Brazilian filmmakers have been leaving the Cannes Film Festival empty-handed since 2008, when Sandra Corveloni won Best Actress for Walter Salles’ Linha de Passe, and the 18-minute short Muro received the Regard Neuf award in the parallel section Directors’ Fortnight.
The long drought came to an end at the 2016 festival. On Saturday, Eryk Rocha won the L’oeil d’or award for Best Documentary for Cinema Novo, an essay on the Brazilian film movement that made global waves in the 1960s.

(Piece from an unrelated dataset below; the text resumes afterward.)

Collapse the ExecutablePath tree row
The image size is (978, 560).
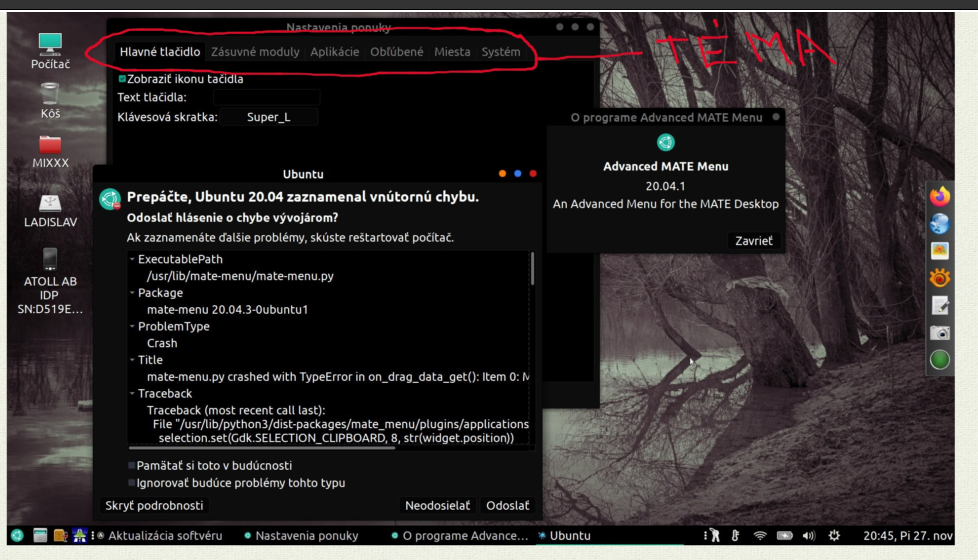click(x=131, y=260)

Appropriately enough, Eryk Rocha is the son of the late Glauber Rocha, who was not only one of the leading forces behind the Cinema Novo movement but is to this day the Brazilian filmmaker with the best track record at Cannes; he won the FIPRESCI Prize for Entranced Earth (Terra em Transe) in 1967, Best Director for Antonio das Mortes (O Dragão da Maldade contra o Santo Guerreiro) in 1969, and Best Short Film for Di Cavalcanti in 1977.

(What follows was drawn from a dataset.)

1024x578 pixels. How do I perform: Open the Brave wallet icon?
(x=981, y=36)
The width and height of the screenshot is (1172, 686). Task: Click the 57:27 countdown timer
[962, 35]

Brazil notched another win as the festival came to a close today, with The Girl Who Danced with the Devil (A Moça que Dançou com o Diabo) receiving the Honorable Mention in the Short Films competition — an achievement made more significant by the fact that director João Paulo Miranda shot the 14-minute feature on a minuscule R$ 500 ($141) budget.
On the downside, Aquarius underperformed. The sophomore film by Kleber Mendonça Filho, director of the highly regarded Neighboring Sounds, had been gathering buzz since very early in the year, when Cahiers du Cinema listed it among the most eagerly awaited films of 2016. It had its global debut at Cannes on May 17 to very positive reviews (here’s one and another), and Brazilian media speculated it might walk away with the Palme D’or, or at least Best Director or Best Actress (Sônia Braga).
But Aquarius fizzled in the awards department. Still, its success in the arthouse circuit is all but guaranteed, partly because of the free publicity it gained thanks to its cast and creative team protesting against Brazil’s interim government on the red carpet.